Consequently, Industry 5.0 and 6.0 both have and will have a profound impact on employment. The importance of identifying and developing the right specialist and technical skills for the workforce cannot be over-emphasised. Increasing digitalisation, automation and Industry 4.0 technologies are forcing the workforce, especially the aging workforce, to change how they complete ordinary tasks and allowing them to spend more time on activities that add value.

In this regard, several critical skills can be identified, for example:

  • Digital literacy - proficiency in using digital tools and technologies, e.g., AI, dashboards and robotics
  • Data analysis and interpretation - ability to collect, analyse, and derive insights from large volumes of data generated by connected devices and sensors is crucial for informed decision-making.
  • Programming and coding - knowledge of programming languages is valuable for developing and maintaining software applications, IIoT devices, and automation systems.
  • Adaptability and continuous learning - given the rapid pace of technological advancements, individuals need to be adaptable and open to learning new skills to stay relevant in their roles, i.e., having a growth mindset
  • Collaboration, communication and cultural competence – emerging technology projects often require collaboration across different departments and disciplines; the ability to work effectively in interdisciplinary teams and communicate complex ideas is essential and work effectively and safely with cobots.
  • Critical thinking and problem-solving - strong analytical and problem-solving skills are needed to identify, troubleshoot, and resolve issues related to technology implementation and process optimisation.
  • Creativity and innovation - thinking creatively to develop innovative solutions and approaches for improving efficiency, productivity, and product quality continues to be highly valued.

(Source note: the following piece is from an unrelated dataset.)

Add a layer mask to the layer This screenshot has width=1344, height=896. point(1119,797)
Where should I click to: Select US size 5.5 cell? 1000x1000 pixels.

To conclude, Industry 4.0 has laid the groundwork for unprecedented advancements expected in the next industrial revolutions, where through innovation, collaboration and adaptation, Industry 5.0 and 6.0 offer opportunities for an improved, sustainable and prosperous future.

This makes us change how we think about employment and the economy, how roles within the workforce will continue to be reimagined and redefined, and how access to the right talent and skills will enable faster adoption of these new emerging technologies.